Lately, Big Tech advocates have begun to promote the idea that extremist and terrorist content online remains an issue solely for smaller social media sites and alternative encrypted platforms. While tackling extremism and terrorism on smaller and alternative sites is certainly worth getting ahead of, the overall narrative here is more than a little convenient for Silicon Valley and flawed in a number of crucial respects.

‘Hate Speech’: More Right-Wing Groups Could Be Listed as Terrorist Organizations  (Anthony Galloway, Sydney Morning Herlad)
More right-wing extremist groups could be declared terrorist organisations after Labor and Liberal MPs unanimously backed the listing of neo-Nazi group Sonnenkrieg Division. Liberal senator James Paterson, chair of the Parliamentary Joint Committee on Intelligence and Security, called on the government to investigate more “like-minded organisations with a mind to listing them as terrorist organisations under the Criminal Code, if they meet the criteria”. Committee chair, James Paterson, says more right-wing extremist groups could be declared terrorist organisations after the listing of neo-Nazi group, Sonnenkrieg Division. In March the then home affairs Minister Peter Dutton announced the UK-based group Sonnenkrieg Division would become the first right-wing extremist organisation listed as a terrorist organisation in Australia. Federal Parliament’s security and intelligence committee examined the listing and backed the move in a report tabled on Wednesday night.

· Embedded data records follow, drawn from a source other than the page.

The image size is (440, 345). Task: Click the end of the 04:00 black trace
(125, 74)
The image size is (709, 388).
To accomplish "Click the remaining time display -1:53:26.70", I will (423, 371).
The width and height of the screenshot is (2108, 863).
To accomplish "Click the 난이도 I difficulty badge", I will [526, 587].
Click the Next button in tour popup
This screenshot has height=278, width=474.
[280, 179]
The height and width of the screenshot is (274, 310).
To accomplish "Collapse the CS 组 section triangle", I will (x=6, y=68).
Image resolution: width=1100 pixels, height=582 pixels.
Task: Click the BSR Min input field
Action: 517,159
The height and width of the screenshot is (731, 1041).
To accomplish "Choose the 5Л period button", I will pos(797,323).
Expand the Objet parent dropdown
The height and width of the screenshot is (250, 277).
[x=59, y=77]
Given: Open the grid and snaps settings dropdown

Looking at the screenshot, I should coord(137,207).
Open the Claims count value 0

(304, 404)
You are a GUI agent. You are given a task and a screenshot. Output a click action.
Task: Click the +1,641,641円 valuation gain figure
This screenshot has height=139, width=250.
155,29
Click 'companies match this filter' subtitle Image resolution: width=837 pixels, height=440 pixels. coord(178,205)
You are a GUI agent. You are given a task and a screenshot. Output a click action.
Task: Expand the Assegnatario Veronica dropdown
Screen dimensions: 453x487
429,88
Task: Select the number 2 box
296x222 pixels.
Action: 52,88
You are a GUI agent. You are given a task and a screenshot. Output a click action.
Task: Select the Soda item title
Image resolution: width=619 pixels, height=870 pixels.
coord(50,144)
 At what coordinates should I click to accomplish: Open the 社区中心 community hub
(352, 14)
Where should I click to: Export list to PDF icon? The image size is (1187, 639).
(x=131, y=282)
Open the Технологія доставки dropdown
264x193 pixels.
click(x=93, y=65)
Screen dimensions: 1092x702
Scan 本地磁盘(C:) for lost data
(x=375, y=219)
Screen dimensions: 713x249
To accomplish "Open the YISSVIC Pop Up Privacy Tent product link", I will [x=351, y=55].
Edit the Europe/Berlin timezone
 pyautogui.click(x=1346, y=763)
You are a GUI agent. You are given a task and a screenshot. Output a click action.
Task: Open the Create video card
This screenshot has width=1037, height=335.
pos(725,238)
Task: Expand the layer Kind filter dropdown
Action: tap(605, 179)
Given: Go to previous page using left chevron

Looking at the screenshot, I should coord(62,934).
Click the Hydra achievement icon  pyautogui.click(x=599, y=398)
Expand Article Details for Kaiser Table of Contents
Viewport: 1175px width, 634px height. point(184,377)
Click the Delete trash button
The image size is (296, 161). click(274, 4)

The report found Sonnenkrieg Division “seeks to encourage lone-actor terrorist attacks against its political, racial, and ethnic enemies”. “SKD members acting on behalf of the organisation, have encouraged, promoted, and glorified terrorist acts through online propaganda,” the report said.

Germany to Repatriate Army Platoon Accused of Rightwing Extremism  (Financial Times)
Germany is repatriating a Bundeswehr platoon from Lithuania after its soldiers were accused of rightwing extremism and sexual assault, in a case that has again exposed the prevalence of hard-right views in Germany’s armed forces. The incident comes just months after the defence ministry was forced to undertake a wide-ranging reform of its elite military division, the Kommando Spezialkräfte (KSK), and disband one of its companies after some of its members were found to have rightwing sympathies. It was also announced on Wednesday that investigators are probing a number of police officers in the western state of Hesse who belonged to an elite unit known as the Special Operations Command, or SEK, and had allegedly shared banned Nazi content in a chat group. A spokesperson for the German defence ministry said the armoured infantry platoon stationed in Lithuania was being investigated for suspected sexual coercion, using racist and anti-Semitic insults, and “extremist behaviour”. The platoon is part of a Nato battle group in Lithuania known as “enhanced forward presence” which is designed to improve the alliance’s deterrence capability against Russia. The 600 soldiers stationed there for the Bundeswehr, or federal armed forces, carry out joint exercises with the Lithuanian army and are supposed to act as a “tripwire” should tensions with Moscow escalate.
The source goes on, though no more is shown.